Externalization – you are with the problem… you are separate from the problem
Quick summary – externalization is a technique from Narrative therapy which uses language to separate a person from their problem so that the person is better able to manage that problem. The basic idea is that it is easier to fix a concern if the concern is not rigidly attached to the person’s identity or personality (you are not stubborn… you use stubborn behavior). In this way the therapist would help a person to see that they are not a depressed person… but rather they are a person living with depression. This process offers perceptual freedom to a person… If they no longer view themselves as innately depressed then they can choose what to do with the depression which is with them (as it never was truly part of them). Narrative theory tends to view diagnosis as counter productive as a diagnosis encourages a person to over identify with the label… this takes away the person’s freedom and hope.
Harmful Interaction Patterns – which do you do and what can help?
Quick summary – Dr. John Gottman has done extensive research on the variables which affect a stable marriage (or committed relationship). He is able to predict with just over 90% accuracy if a couple will eventually divorce after as little as 5 minutes of observation. He isolated four interaction patterns (he calls them the 4 horsemen) which are potentially devastating to a relationship. The interaction patterns to work on are contempt, criticism, defensiveness and stonewalling.
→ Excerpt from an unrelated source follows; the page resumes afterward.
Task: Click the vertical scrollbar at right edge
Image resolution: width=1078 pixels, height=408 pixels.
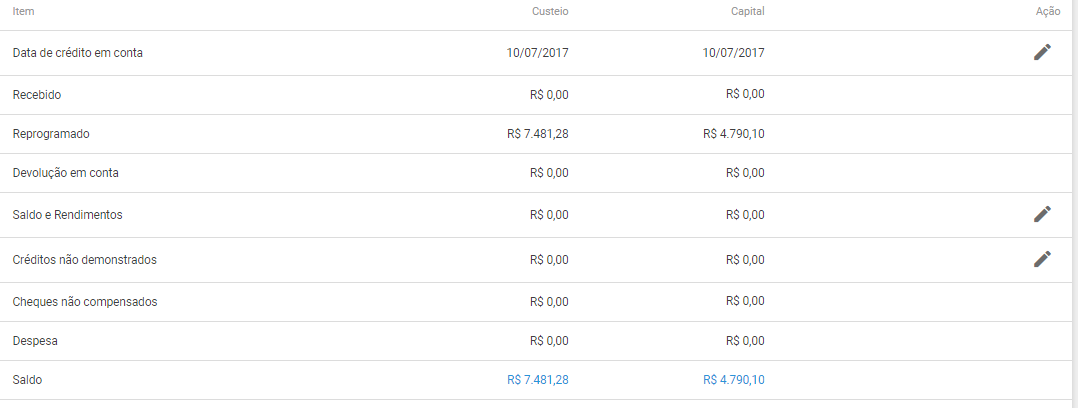Action: [x=1075, y=204]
Please note that we all engage in these interaction patterns… the harm is related to frequency, degree and the absence of reparation strategies and a firm relational foundation. You might not be aware that you are using any of these patterns… couples therapy can help increase your awareness of what interaction you tend to utilize (and why) and what you can do to improve the interactions in your relationship.
Can you be too close? – Enmeshment and automatic emotions transfer
Quick summary: When I say ‘too close’ I mean to say that there are some relational bonds which are so intertwined that the individuals in the relationship have a difficult time deciphering what is their ‘stuff’ and what is their partner’s or other person’s ‘stuff’. One of the most common aspects of an enmeshed (too close – completely intertwined – no significant boundary between the individuals) relationship is the inability to avoid mirroring or taking on the emotional disposition (mood) of the other person. In such a relationship the individual will empathically ‘feel’ the emotions of the other person and will automatically feel the same way or a set way (if one person gets embarrassed the other will feel embarrassed as well). When a relationship is enmeshed the individuals can also tend to have a limited ability to accept that the other person can hold a differing subjective perception or opinion than themselves (this will be cover in another blog – today’s topic is emotional transfer). Increasing self-awareness while creating an awareness of the existence of enmeshment in the relationship are the first steps towards reducing the phenomenon.